A leading figure in the Frankfurt School of philosophers from the 1930s through the time of his death in 1969, Adorno was the author of influential philosophical and sociological works on issues ranging from aesthetics, music history, and mass culture to politics, modern technology, and the Western philosophical tradition.
Prismatic Thought is a brilliant tour of Adorno’s work, with special emphasis on his aesthetic writings. Peter Uwe Hohendahl opens with a pair of chapters that considers Adorno’s years of exile in the United States during the Second World War and his return in the early 1950s to a West Germany harrowed by its recent Nazi past and responsibility for the Holocaust. He then examines Adorno’s writings on literature, language, poetry, philosophy, and mass culture in relation to modern history. Throughout the book, Hohendahl argues that Adorno’s work "ultimately resists the desire for systematic order, the search for a grand design that gives meaning to all the individual texts."

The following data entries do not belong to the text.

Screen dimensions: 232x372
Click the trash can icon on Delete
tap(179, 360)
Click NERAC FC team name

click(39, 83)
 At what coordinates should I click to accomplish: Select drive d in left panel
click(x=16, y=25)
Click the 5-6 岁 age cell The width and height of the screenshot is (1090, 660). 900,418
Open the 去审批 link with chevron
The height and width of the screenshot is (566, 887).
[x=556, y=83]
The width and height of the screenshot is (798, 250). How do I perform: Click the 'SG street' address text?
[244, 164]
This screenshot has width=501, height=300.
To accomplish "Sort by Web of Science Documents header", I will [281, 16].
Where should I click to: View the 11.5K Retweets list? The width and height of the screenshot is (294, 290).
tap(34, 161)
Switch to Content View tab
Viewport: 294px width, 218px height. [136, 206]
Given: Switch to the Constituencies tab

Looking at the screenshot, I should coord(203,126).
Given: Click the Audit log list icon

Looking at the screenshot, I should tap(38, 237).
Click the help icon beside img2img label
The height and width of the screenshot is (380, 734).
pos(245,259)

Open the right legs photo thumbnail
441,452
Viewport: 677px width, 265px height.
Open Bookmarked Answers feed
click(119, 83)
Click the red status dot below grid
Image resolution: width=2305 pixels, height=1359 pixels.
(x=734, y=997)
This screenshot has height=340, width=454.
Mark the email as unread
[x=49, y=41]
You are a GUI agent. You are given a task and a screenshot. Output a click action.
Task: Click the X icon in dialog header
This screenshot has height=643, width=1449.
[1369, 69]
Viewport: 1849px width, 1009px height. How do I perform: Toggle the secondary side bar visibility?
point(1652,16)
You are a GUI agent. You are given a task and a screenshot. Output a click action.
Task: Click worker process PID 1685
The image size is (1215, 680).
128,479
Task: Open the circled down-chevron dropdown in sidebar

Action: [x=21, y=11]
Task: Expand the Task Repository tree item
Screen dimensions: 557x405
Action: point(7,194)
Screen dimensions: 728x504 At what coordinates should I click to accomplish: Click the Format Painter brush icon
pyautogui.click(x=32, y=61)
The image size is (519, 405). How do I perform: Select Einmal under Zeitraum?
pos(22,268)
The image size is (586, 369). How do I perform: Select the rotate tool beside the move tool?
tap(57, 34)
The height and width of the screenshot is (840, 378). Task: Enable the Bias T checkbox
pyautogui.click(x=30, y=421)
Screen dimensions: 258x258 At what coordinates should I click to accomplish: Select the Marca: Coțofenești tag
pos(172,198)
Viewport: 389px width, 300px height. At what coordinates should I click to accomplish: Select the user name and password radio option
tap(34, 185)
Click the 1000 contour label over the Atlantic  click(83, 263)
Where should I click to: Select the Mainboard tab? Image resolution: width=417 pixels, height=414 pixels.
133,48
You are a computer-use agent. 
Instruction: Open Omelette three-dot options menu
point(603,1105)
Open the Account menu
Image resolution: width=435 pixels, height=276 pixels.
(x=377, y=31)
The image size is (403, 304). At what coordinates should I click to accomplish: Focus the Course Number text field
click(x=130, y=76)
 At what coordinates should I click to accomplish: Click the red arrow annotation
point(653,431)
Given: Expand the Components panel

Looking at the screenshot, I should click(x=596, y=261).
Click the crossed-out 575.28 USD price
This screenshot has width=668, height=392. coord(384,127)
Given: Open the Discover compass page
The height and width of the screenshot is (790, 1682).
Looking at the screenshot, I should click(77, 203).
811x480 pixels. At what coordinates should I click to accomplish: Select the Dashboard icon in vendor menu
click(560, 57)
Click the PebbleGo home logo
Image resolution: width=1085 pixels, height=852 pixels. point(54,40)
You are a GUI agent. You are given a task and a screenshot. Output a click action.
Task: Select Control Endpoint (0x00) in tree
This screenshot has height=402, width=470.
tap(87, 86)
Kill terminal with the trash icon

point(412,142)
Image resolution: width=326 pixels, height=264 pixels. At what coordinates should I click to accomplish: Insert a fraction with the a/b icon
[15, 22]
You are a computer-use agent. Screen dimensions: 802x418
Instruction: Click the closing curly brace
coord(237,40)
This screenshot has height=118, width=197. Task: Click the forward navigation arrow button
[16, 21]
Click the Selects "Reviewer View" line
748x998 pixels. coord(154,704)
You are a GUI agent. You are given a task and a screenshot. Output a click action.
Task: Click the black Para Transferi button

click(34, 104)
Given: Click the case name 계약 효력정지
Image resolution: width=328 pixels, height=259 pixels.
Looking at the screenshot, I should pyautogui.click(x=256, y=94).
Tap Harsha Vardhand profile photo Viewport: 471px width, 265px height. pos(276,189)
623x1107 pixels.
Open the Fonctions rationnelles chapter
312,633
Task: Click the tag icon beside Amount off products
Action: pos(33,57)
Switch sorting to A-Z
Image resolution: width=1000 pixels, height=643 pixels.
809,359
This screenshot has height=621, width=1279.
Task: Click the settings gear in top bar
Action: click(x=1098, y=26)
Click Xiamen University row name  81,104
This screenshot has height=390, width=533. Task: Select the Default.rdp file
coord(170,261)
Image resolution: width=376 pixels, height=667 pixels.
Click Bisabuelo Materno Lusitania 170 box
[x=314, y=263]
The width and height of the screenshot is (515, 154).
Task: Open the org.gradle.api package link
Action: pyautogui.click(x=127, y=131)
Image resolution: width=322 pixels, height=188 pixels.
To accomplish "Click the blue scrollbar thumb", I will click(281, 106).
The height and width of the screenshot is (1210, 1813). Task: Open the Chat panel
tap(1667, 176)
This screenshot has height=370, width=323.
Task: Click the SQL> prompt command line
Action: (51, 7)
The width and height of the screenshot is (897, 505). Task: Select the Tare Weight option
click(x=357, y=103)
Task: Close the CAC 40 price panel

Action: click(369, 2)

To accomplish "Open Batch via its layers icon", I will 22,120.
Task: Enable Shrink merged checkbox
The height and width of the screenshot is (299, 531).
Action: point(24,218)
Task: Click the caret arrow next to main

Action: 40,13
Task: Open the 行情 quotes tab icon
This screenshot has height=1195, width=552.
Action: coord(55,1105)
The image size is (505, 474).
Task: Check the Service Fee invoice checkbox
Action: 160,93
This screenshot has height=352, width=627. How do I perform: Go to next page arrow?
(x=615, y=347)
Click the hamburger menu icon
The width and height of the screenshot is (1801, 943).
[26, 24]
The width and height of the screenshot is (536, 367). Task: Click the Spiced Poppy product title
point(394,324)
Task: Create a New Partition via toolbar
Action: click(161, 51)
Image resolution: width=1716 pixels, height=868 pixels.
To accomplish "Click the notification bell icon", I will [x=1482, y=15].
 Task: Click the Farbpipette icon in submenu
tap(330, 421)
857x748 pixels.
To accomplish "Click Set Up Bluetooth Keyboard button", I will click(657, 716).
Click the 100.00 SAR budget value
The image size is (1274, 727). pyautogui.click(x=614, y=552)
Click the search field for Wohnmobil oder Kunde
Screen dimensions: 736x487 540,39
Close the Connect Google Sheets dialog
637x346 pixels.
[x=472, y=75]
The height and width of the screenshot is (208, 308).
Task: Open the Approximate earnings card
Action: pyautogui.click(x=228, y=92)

Prismatic Thought is distinguished by Hohendahl’s sensitivity to the historical and intellectual conditions of Adorno’s time and by his mastery of the myriad Adorno studies of the past twenty-five years. Equally important is his description of Adorno’s relevance to our own age. In the course of situating Adorno in his own era, Hohendahl introduces us to an Adorno who is also our contemporary.